All of these mobile chipsets, from “Fire Range” HX3D to the AMD Z2 Extreme, will end up in gaming laptops and handhelds over the next few months.
The Ryzen Z2 Extreme is a quite robust processor from the Strix Point family that was launched in early 2025. This hybrid architecture APU features 8 CPU cores, comprising a combination of three Zen 5 and five Zen 5c cores, operating at frequencies ranging from 2.0 to 5.0 GHz, in addition to the 16 CU RDNA 3.5 Radeon 880M graphics unit and the 50 TOPS XDNA 2 neural engine. When compared to the similar Ryzen AI 7 PRO 360, the Z2 Extreme lacks the Ryzen AI NPU.
Architecture and Features
Strix Point family APUs are driven by Zen 5 and Zen 5c microarchitecture cores, which are organized into two distinct clusters, with Zen 5c being a slightly less powerful, smaller, and more energy-efficient variant. One notable distinction between Zen 5 and Zen 5c is their cache size; Zen 5 cores are equipped with larger caches.
In any case, the mobile Zen 5 implementation is reportedly (ChipsAndCheese) closer to the desktop Zen 4 than it is to desktop Zen 5, due to varying cache sizes, significant differences in AVX-512 throughput, and other factors.
Additionally, the Ryzen chip is compatible with DDR5-5600 and LPDDR5x-8000 RAM, allowing system designers to choose between lower latency and higher throughput options. The chip has native support for USB 4 (and consequently Thunderbolt). It also includes PCIe 4.0 support, which provides a throughput of 1.9 GB/s per lane, similar to its 8000 series predecessors. The integrated XDNA 2 NPU, which has seen significant complexity improvements over the first-gen XDNA, offers up to 50 INT8 TOPS to enhance various AI tasks.
As is customary for mobile CPUs, the Ryzen 7 AI PRO chip is not user-replaceable, as it is permanently soldered into place.
Performance
The performance is expected to be on par with the Ryzen AI 7 PRO 360 due to the comparable specifications, although it could be limited by TDP and thermal restrictions in handheld devices.
Graphics
The Radeon 880M serves as the direct successor to the 780M. It features several notable changes internally, including quicker caches; its 16 RDNA 3.5 architecture CUs/WGPs (with 768 unified shaders) operate at a currently unspecified clock speed.

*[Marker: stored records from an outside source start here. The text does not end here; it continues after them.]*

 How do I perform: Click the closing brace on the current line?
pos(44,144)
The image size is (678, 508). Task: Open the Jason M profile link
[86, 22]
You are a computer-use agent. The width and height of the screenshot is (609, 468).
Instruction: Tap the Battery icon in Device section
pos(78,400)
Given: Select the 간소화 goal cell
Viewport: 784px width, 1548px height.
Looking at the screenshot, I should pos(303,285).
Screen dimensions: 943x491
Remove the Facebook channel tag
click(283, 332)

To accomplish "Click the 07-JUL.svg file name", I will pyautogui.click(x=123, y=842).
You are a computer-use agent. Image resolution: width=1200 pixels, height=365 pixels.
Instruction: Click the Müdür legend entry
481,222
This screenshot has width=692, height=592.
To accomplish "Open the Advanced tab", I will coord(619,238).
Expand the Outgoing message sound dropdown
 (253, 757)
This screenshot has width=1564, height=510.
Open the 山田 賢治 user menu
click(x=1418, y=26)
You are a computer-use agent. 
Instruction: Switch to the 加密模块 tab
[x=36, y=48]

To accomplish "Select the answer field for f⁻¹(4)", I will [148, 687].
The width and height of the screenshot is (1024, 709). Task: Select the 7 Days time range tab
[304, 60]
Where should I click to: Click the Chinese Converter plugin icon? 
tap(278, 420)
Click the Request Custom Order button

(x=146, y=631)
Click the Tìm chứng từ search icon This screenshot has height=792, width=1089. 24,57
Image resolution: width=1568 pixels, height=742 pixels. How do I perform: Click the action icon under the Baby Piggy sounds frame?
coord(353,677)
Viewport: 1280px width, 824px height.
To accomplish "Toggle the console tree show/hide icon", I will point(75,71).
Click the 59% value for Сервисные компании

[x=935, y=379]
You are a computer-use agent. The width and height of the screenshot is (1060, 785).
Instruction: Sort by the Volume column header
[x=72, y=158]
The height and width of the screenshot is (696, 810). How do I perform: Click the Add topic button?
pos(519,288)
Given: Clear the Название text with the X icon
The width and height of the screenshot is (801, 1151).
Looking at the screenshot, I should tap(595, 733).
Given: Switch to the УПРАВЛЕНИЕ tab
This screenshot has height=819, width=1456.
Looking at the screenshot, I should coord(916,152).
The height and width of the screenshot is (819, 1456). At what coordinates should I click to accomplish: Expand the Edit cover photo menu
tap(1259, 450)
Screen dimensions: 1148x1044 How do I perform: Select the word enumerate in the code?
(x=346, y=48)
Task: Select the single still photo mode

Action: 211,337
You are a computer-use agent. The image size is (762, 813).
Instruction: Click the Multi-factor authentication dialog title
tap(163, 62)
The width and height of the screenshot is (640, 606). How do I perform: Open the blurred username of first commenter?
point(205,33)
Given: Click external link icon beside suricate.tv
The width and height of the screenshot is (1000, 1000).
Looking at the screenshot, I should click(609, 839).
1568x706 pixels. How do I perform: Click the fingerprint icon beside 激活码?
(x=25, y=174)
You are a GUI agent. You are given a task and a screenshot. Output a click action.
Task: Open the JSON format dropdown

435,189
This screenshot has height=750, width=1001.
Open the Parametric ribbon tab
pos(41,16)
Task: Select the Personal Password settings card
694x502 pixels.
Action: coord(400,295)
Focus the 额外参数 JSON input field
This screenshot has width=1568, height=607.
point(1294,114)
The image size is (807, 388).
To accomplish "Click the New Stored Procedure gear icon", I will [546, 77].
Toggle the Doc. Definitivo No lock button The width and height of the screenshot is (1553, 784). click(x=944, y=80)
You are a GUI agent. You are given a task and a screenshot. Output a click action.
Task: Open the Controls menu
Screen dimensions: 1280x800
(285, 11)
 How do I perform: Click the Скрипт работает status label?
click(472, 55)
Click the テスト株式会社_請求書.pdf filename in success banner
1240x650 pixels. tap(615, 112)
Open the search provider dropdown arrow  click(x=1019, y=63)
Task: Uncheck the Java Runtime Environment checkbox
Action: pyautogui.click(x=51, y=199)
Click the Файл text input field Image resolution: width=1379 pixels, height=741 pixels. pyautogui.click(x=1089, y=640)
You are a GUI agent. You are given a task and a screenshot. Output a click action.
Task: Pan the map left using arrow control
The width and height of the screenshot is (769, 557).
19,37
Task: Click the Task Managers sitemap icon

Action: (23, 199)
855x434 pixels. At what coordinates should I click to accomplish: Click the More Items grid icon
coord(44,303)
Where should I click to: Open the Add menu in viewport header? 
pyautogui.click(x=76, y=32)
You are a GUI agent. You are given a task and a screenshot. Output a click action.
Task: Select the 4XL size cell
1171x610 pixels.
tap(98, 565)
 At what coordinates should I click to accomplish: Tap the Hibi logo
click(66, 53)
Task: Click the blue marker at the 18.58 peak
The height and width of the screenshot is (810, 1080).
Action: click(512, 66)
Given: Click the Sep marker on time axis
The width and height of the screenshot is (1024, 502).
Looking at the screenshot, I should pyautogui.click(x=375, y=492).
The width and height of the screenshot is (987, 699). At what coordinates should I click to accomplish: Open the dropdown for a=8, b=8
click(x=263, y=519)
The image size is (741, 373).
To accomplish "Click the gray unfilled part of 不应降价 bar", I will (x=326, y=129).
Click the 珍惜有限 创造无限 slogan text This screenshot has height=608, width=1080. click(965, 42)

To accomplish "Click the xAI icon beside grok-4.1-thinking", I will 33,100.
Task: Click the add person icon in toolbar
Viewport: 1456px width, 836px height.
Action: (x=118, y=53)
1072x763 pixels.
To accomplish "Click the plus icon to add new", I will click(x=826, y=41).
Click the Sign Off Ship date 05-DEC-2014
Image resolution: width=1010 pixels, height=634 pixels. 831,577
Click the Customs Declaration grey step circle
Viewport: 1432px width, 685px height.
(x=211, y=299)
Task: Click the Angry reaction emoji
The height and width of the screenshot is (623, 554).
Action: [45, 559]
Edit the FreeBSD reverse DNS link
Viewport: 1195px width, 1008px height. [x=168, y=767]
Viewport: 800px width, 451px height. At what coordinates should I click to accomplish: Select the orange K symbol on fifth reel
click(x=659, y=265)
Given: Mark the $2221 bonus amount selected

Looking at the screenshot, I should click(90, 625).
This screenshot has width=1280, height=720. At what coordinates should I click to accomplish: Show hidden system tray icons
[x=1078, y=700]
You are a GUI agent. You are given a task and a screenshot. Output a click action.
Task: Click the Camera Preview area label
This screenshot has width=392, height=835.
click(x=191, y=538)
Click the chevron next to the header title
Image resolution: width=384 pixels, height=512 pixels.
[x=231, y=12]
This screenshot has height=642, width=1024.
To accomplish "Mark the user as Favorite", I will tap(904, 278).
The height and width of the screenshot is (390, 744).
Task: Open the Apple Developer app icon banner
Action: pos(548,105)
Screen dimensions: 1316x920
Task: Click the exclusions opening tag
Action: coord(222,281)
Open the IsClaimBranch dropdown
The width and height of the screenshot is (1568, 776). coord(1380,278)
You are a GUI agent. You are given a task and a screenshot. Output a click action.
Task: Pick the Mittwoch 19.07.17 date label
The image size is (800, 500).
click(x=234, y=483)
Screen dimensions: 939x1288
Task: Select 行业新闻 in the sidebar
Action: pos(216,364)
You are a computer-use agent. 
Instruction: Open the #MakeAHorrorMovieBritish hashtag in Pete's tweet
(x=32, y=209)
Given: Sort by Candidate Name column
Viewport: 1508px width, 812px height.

This AMD integrated GPU typically achieves well over 30 fps in both Once Human and The First Descendant at 1080p on low settings, making it quite capable for both casual and competitive gaming.
Power Consumption
The Z2 Extreme is designed to have a low-term TDP power target of 28 W, granting handheld manufacturers the flexibility to select between 15 and 35 W.
Built on a 4 nm TSMC process, these CPUs exhibit above-average energy efficiency as of late 2024.